WHAT IS ASKED ::
1. Please repeat the excerpt on colonial geography between "Der Text ist" and "(pdf, 27 Seiten)", inclusive, swapping "Genehmigung" for "Erlaubnis".
2. According to the excerpt on colonial geography, which university did the German geographers it examines come from?

━━━ SOURCE EXTRACT ━━━

Der Text ist zuerst erschienen in: Jahrbuch für Universitätsgeschichte Bd. 7 (2004), S. 73-100, die Online-Stellung erfolgt mit freundlicher Genehmigung des Autors.

Zum ganzen Text ... (pdf, 27 Seiten)

Abstract
While the importance of scientific research and scholarly participation for the National Socialist policy of exploitation and extermination has been widely researched, the relationship between academics and the first German attempt to win 'Lebensraum' - the colonial empire (1884-1919) - has been largely neglected. This article considers the case of Geography. Strong ties existed between German geographers - here from the Friedrich-Wilhelms-University in Berlin - and the colonial administration. Long before 1884, they used the strenghtening colonial movement to gain public prestige and establish themselves as a respected academic discipline. Later, geographers educated colonial officials and served as policy advisers for the colonial administration. After 1919, they belonged to the fiercest opponents of the loss of the German colonies. Close examination reveals striking similarities to the behaviour of many scholars
during the Third Reich. They used the proximity to governement officials to advance their own career, and took advantage of the opportunities offered in the empires for their own research. The occupied territories enabled them to put their academic concepts into praxis.Where famous scholars like Ferdinand von Richthofen, Fritz Jäger or Carl Troll understood themselves as willing servants of the various German Empires, Albrecht Penck even advanced to one of the most important proponents of German "Volkstumspolitik", by developing his concept of Volks- und Kulturboden
(areas of german settlement and culture). Laying bare such links between colonial research and "Ostforschung" also adds a new dimension to the question German academia and Nazi plans for Eastern Europe during World War II.

━━━ COLLECTED DATA ━━━

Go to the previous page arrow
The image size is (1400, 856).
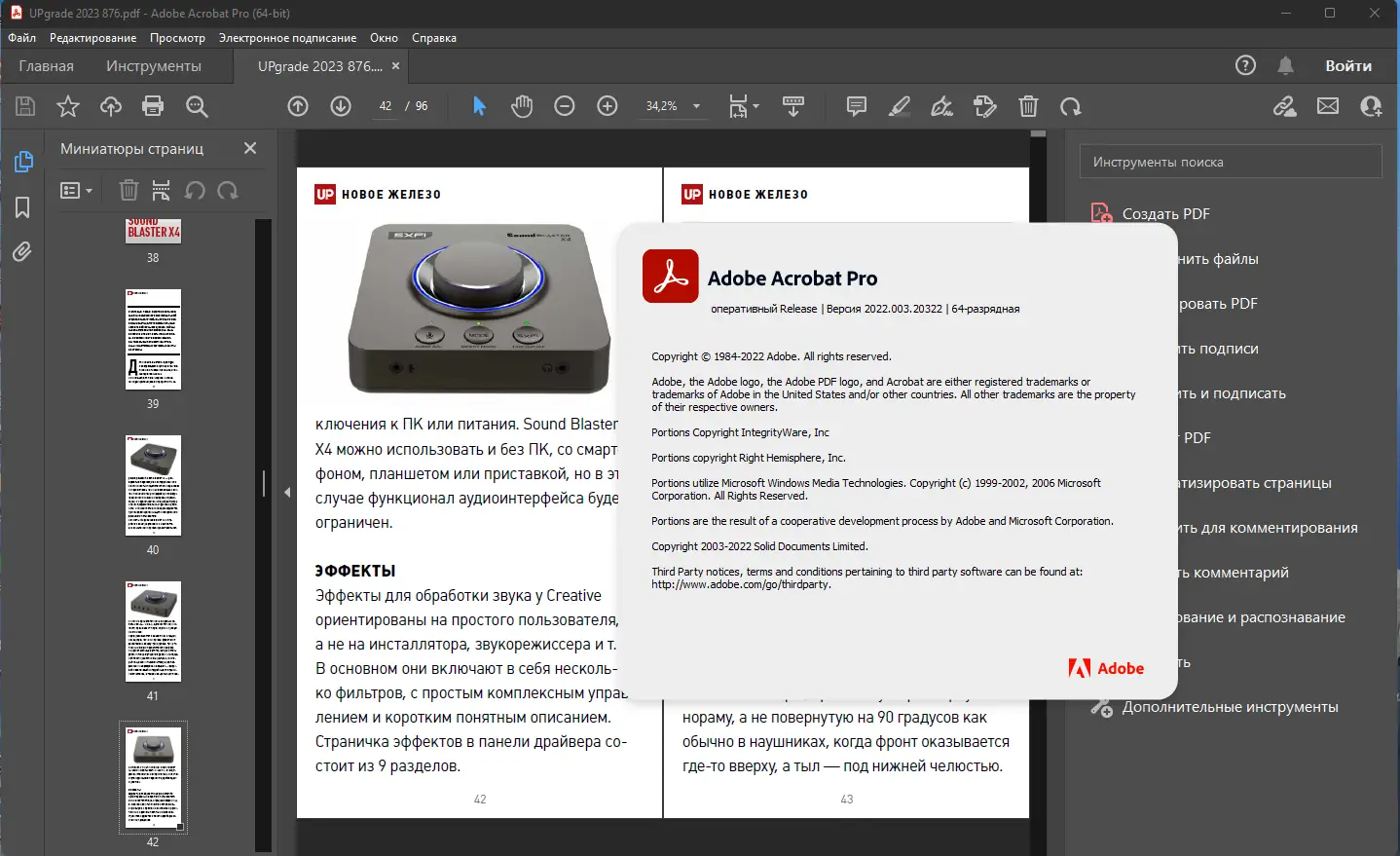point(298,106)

━━━

SET OF ANSWERS ::
1.
Der Text ist zuerst erschienen in: Jahrbuch für Universitätsgeschichte Bd. 7 (2004), S. 73-100, die Online-Stellung erfolgt mit freundlicher Erlaubnis des Autors.

Zum ganzen Text ... (pdf, 27 Seiten)

2. The Friedrich-Wilhelms-University in Berlin.